Gold is running higher on psychology, says long-term bull Jim Stack, but he thinks the current fears are overdone, and if the economy gets stronger, those late buyers may get a real shock.

Well, Jim, you’re not exactly known as a gold bug.

Actually, I have been a gold bug in the past. In fact, there are very few periods in history between the early 1980s—when I started the business—and about three years ago when we did not have gold stocks in our portfolio.

So you’ve owned gold for quite a while.

Yes, very much so.

Having said that though, I mean we’ve seen gold hit really record highs, up to over $1900 an ounce, and it seems…especially tied to some of the debt crisis going on, a lot of fears of that, people running away from what they call fiat money into gold. When you look at gold now, what do you think?

Well, Howard, I’m still a gold bug. Gold is the ultimate defense against both currency devaluation and inflation. It’s the only hedge against both of those, against the falling dollar or inflation going up to high levels.

The problem with gold is the valuation, what it’s valued at today. Those two factors, both inflation and currency, determine the intrinsic value of gold.

Now, if gold was valued at all reasonably throughout the 1990s and even in most of the past ten years…up until the last four years, if you factor in—and we’ve done the mathematical modeling on this—if you factor in how much the dollar has fallen and how much inflation has gone up, the true intrinsic value of gold today would be between probably $600 and $700 an ounce.

Does that mean we’re in a bubble in gold? No one knows. Bubbles do not become apparent, particularly to those inside the bubble, the believers of it, until after the bubble pops.

The problem with gold is it’s running on psychology, its running on fears—fears of the deficits, fears of the debt, and fears of the ultimate default. Now if we go out ten years and the US does go into default, does go into an economic calamity, then gold may seem cheap at $1,700 today.

If not, if this recovery is not going back into a double-dip recession, then over the next 12 months we could see that psychology in gold suddenly reverse, and I think holders or the latecomers to gold could be hurt very badly. We could see gold, I think, drop by 30% or even under $1,000 an ounce in the next two years if the economy does start picking up in what would be called a more normal, recognizable recovery.

Well, I think it was about $1,100 to $1,200 an ounce back in 2010, before the takeoff with QE2. One question I have is how can people say gold is good when there’s inflation, and they like it when there’s deflation too? I don’t see how both things work together.

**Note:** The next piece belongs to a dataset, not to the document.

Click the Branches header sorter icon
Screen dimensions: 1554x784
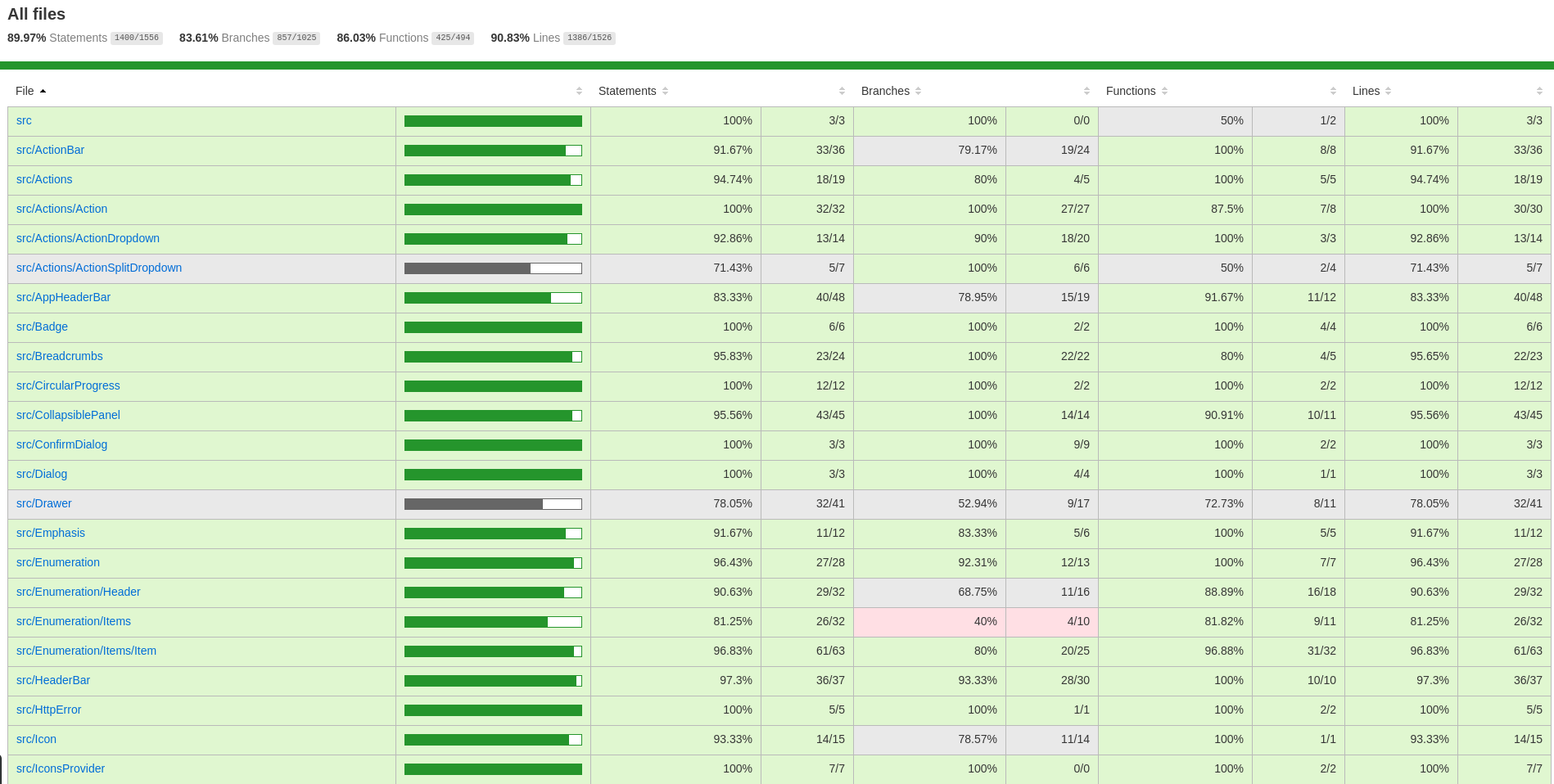pos(920,91)
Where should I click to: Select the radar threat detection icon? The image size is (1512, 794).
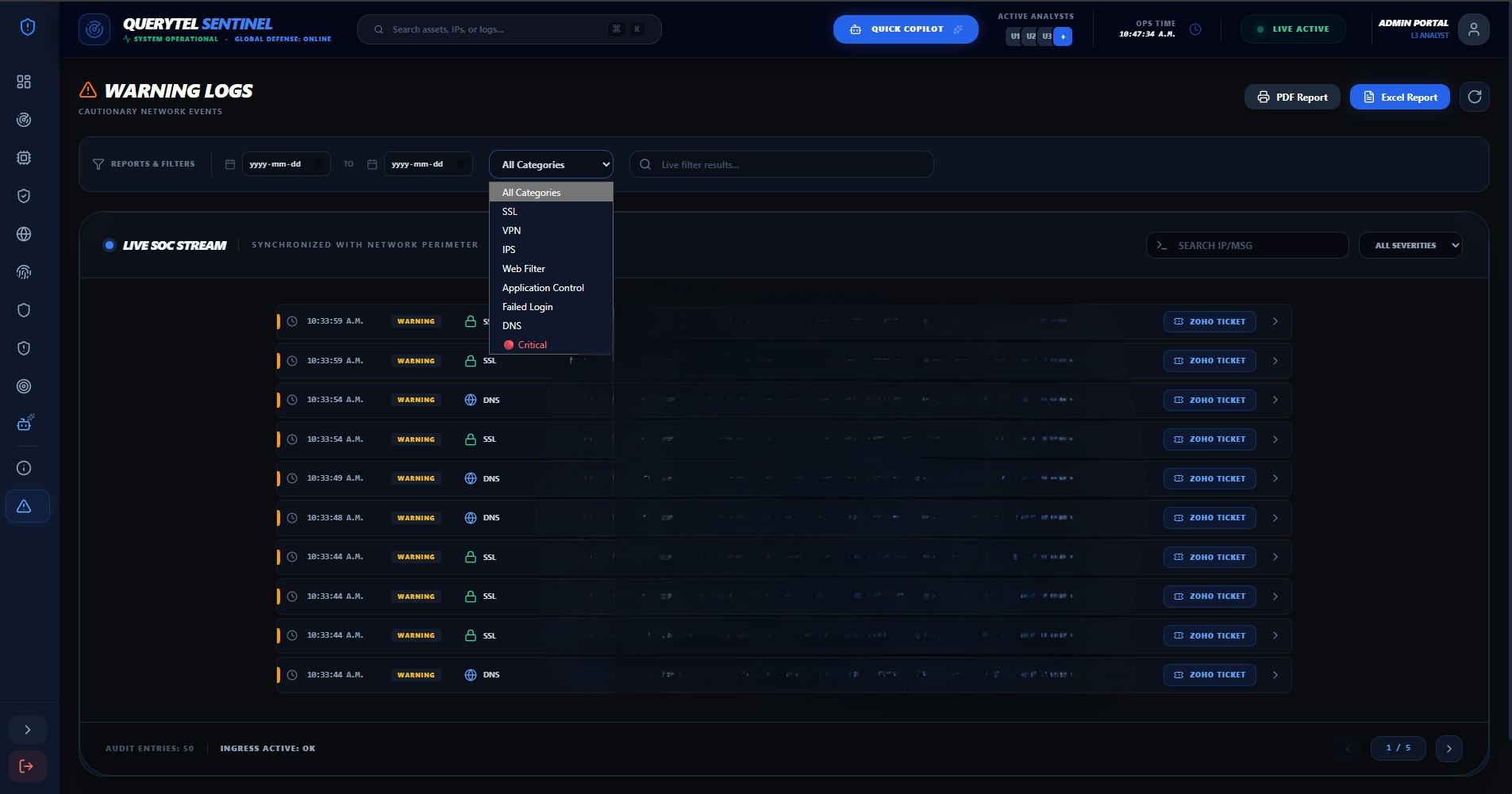(x=25, y=120)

Theoretically, gold is a protection against both economic collapse and hyperinflation.

Currency collapse.

Yeah, currency collapse. In the 1970s gold did very well, $32 an ounce up to $850 an ounce in the first quarter of 1980. I remember that psychology well. Everyone thought it was going to $2,000 an ounce, and that was a peak that we didn’t see surpassed until the last couple of years.

And it still hasn’t been surpassed with inflation.

Inflation adjusted, it hasn’t been surpassed.

If you talk about deflation, here’s the problem with gold on a deflationary basis: yeah, gold did well in the 1930s, but initially going into the 1930s—from 1929 down to about 1931—gold collapsed, the price of gold collapsed right along with the stock market. so gold is not really the ultimate deflation hedge…it’s just a place that people tend to flock to when they’re seeking a safe haven.

A lot of the safe-haven seeking in gold right now really comes from the fears of the deficits and possibly default. I think to a great extent those fears are overextended, and if they are overextended, I think there’s a lot more downside risk than upside potential in gold.